I first thought the goal in life was to be happy. I was fed a litany of optimism from the day I was born. If you were happy, your life was automatically meaningful, right? Because you were satisfied. Get a great job. A great house. Nice spouse with two kids. Give yourself a pat on the back for being such a wonderful parent once a year. Have a perfect nuclear family like the ones on TV. Then let a fire burn it all to the ground and the charred bodies disintegrate. What are you left with? Nothing, except the next door neighbor saying, ‘aw shucks, the Jonathans were such a nice family, real tragedy, just shocking man.’ And life goes on for the rest of the world, with all the people living their little happy lives embroiled in their own affairs until they too, one day, burn to the ground with nothing to show for themselves but a house and a couple of thousand dollars in the bank.
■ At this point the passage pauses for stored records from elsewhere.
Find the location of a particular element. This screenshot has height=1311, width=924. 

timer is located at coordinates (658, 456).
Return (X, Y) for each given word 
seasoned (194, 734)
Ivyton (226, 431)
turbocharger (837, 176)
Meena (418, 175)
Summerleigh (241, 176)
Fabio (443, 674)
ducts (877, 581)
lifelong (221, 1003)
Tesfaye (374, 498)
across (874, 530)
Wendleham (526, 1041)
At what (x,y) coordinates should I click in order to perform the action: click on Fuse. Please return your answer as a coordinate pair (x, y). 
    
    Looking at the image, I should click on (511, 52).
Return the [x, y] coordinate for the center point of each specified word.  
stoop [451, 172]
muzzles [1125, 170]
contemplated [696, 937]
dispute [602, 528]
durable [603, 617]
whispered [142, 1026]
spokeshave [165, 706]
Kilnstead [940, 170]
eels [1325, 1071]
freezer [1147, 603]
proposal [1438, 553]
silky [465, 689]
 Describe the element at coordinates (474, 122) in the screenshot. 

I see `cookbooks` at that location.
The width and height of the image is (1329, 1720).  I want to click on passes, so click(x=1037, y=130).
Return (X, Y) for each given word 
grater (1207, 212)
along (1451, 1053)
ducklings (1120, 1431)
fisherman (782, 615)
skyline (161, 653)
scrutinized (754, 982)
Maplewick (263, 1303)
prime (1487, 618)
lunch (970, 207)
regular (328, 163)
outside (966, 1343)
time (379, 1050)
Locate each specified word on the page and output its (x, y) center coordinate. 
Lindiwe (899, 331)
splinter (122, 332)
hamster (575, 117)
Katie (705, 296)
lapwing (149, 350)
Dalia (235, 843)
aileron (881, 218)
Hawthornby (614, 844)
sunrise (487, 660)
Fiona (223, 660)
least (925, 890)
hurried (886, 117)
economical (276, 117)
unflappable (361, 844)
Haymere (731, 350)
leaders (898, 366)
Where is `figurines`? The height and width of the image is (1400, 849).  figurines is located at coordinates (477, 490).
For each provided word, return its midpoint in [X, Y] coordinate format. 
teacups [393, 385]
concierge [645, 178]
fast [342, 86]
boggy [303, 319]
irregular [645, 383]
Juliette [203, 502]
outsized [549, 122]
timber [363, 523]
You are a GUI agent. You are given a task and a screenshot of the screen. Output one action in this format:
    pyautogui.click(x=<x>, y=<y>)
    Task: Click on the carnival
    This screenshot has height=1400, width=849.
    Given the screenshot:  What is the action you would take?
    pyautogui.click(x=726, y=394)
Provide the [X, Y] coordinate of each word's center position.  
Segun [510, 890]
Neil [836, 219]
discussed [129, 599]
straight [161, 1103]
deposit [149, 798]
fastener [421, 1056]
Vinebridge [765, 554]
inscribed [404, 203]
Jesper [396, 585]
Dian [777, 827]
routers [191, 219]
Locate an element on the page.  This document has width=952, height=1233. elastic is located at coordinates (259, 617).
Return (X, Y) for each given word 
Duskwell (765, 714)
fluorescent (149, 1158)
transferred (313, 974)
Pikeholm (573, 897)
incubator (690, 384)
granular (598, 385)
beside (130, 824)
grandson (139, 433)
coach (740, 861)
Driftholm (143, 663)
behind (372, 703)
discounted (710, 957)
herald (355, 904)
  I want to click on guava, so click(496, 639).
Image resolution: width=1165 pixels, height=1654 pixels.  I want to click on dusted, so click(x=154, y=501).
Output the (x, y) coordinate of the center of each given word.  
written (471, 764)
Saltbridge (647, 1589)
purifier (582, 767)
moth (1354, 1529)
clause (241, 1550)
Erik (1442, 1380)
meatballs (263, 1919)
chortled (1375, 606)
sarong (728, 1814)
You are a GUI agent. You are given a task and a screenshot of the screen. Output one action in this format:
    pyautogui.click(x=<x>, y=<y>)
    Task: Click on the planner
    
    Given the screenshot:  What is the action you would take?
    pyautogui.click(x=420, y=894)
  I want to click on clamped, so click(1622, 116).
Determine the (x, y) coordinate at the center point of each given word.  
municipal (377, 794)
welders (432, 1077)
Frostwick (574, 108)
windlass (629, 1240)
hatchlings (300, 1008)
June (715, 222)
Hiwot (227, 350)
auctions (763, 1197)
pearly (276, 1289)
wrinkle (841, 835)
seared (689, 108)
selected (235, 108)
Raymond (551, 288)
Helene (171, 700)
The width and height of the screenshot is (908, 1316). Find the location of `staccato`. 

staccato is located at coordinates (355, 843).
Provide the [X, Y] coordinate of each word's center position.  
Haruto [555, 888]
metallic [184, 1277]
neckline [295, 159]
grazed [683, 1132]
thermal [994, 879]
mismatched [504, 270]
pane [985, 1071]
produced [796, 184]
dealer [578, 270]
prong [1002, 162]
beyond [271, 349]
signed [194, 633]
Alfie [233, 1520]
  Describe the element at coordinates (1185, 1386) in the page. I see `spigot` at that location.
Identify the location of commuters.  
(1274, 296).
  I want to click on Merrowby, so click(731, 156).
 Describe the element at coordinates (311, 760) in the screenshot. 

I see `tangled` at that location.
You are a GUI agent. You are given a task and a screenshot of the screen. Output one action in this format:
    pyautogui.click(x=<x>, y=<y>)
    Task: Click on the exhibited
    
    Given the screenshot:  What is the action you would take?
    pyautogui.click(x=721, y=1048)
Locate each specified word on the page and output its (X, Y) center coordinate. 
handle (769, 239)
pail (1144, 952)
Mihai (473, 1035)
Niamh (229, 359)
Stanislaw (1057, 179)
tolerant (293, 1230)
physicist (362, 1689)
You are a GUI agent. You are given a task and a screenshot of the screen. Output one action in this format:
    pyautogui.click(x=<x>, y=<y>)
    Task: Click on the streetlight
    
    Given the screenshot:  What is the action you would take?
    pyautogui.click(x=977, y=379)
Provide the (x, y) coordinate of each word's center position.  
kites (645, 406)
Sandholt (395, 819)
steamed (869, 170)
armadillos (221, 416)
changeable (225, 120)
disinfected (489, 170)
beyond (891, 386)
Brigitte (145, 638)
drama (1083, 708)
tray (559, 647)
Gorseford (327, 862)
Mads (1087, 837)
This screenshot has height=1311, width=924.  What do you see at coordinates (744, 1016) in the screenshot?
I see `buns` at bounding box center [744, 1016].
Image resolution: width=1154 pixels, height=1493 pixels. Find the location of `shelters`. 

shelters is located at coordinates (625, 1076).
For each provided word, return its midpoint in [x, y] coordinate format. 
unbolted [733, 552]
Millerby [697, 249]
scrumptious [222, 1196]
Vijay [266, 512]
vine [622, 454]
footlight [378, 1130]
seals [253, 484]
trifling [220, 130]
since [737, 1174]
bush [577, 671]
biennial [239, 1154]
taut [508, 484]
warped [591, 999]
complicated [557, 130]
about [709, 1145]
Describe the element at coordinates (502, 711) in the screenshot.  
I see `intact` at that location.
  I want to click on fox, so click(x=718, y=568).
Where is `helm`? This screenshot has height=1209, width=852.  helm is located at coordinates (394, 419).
Okay, deep breaths. So the meaning of life wasn’t to be happy. Then maybe it was to help people. End suffering. End poverty. End discrimination. Fight for the underdogs. Help animals. Become a nurse in a war torn country. I would be ‘making a difference’. I’d find it fulfilling and would be able to feel smug about being such A Good Person. Yeah. This was sounding good. Only thing is, the help you can give is limited by money and power. The more you have of these two juggernauts, the greater the change you can effect. What I’m saying is, when you’re a broke college student hardly able to feed yourself and live wearisome days filled with studying and juggling two jobs, your options in terms of assuaging the suffering of other people are limited. You’re not making much of a difference in the world by casting a shower of pennies at one homeless man.
So the meaning of life wasn’t to be happy-go-lucky all the time. It could be to help people but that was limited by a dearth of resources and power. What was I to do? I was just one stupid organism in a sea of billions of others. If I’d died, it wouldn’t have mattered one jot. It would be like stepping on an ant. Oops, who cares, it’s just an ant. There’s plenty more of them. I fell down the vortex of existential depression.
Then I picked up writing again. Now, before you groan at this maudlin, sentimental conclusion, that I ‘discovered’ the beauty of writing and it brought meaning back to my life and got me back on my feet with courage blooming in my breast and la di da da, whatever. That’s not what I mean. It wasn’t some beacon of hope that suddenly shone down upon me, like sunshine streaming onto my body from a rift in the clouds as if a sign from a divine being.
What really happened is I sat down. I opened up a word document. I wrote. I saved it. The next day, I did the same. And the next. I liked what I was doing. I was still miserable about the meaningless of life. But I liked the feeling of writing down the stuff in my brain. I liked staining the pages with the liquid rainbows of my thoughts. I liked it a lot. All I knew was that I liked it and the creativity was flowing out of my fingertips and my mind was hovering from one magical world to the next. And I cradled books to my chest as tenderly as a mother rocks her babe and I read them and I liked that a lot as well.
Humanity is going to end. The art created by humans is worthless in the full scheme of things. Maybe nothing really matters. We’ll never know. I’m still scared of death. I’m still scared of the future. I’m still scared of being worthless and inadequate.
But I like this thing, writing, a lot. So I think I’ll keep on doing it. I won’t think too much about it. I’ll just do it. And let the chips fall where they may.